■ **Problem requirements**:
Your answer should consist of the lines in the listing that hold "will".

■ **Data extract**:
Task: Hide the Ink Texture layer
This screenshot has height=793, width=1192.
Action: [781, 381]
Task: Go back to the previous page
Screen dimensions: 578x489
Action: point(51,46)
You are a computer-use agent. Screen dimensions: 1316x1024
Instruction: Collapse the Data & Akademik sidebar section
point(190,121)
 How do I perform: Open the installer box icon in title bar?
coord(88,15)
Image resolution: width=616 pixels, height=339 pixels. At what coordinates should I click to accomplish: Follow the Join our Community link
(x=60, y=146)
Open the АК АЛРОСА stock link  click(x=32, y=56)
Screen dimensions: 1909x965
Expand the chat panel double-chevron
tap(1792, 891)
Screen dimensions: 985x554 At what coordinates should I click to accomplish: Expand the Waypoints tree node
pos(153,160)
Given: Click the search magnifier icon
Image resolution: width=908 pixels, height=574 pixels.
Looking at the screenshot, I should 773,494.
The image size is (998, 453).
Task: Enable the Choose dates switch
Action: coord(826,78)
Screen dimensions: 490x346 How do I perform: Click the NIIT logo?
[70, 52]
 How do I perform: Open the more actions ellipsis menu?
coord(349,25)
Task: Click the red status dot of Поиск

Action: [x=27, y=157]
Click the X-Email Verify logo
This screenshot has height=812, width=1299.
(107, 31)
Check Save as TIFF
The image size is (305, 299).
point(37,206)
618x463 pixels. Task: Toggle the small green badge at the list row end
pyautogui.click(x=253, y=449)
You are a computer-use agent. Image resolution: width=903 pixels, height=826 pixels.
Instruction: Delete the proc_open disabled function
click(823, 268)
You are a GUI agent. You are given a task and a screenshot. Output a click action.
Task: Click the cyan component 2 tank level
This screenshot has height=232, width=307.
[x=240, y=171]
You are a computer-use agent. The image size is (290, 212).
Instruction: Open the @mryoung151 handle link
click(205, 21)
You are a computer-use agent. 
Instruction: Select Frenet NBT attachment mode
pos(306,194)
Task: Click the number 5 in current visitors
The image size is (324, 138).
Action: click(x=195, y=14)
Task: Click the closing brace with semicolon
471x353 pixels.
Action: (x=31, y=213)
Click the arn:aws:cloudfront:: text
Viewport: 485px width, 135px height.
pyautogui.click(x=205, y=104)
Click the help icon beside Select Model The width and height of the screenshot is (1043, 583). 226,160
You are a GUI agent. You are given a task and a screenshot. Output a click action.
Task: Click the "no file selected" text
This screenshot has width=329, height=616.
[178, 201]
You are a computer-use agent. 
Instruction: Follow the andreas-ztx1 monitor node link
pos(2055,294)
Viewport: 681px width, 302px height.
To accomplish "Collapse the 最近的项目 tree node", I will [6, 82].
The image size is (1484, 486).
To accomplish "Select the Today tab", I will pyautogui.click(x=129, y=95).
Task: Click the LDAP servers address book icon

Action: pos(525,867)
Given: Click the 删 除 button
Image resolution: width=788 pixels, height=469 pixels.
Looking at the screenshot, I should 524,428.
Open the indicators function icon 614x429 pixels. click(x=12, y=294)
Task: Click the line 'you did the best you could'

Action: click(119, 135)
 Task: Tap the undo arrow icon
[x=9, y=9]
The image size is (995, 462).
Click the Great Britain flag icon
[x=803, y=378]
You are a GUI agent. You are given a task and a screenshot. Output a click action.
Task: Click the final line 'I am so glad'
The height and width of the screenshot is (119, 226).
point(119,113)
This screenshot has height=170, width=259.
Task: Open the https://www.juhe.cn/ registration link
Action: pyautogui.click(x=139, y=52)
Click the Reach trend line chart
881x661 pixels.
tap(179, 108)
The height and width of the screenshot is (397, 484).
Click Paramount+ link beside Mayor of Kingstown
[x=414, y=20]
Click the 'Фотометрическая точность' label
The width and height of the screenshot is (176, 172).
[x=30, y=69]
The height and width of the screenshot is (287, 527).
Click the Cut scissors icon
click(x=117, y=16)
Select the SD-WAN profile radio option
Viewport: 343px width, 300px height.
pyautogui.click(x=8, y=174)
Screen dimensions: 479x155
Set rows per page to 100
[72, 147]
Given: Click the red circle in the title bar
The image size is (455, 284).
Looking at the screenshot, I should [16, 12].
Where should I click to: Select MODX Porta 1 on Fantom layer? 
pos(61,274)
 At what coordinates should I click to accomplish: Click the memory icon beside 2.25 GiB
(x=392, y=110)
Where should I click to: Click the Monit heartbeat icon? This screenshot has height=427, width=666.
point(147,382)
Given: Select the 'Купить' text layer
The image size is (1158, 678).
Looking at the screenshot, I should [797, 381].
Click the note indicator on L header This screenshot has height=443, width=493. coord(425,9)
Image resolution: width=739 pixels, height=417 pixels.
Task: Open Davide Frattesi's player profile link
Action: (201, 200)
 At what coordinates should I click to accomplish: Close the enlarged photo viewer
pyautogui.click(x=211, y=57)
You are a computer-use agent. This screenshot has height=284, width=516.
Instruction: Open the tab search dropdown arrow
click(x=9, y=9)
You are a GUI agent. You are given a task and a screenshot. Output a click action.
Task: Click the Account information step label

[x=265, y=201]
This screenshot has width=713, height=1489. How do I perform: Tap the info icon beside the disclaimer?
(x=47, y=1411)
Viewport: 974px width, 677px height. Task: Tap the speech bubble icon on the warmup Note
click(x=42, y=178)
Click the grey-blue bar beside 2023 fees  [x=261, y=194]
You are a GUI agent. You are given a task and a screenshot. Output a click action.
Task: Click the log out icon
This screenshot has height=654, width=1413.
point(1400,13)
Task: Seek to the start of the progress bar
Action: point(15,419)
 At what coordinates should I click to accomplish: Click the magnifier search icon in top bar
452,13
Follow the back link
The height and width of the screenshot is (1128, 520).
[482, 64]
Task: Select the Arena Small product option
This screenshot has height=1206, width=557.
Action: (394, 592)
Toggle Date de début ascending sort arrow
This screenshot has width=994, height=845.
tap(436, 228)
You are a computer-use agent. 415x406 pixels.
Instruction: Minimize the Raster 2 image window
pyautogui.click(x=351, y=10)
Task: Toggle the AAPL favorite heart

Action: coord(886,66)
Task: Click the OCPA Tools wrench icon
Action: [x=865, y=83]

■ **Written answer**:
To accomplish "Collapse the 最近的项目 tree node", I will [6, 82].
To accomplish "Select the Today tab", I will pyautogui.click(x=129, y=95).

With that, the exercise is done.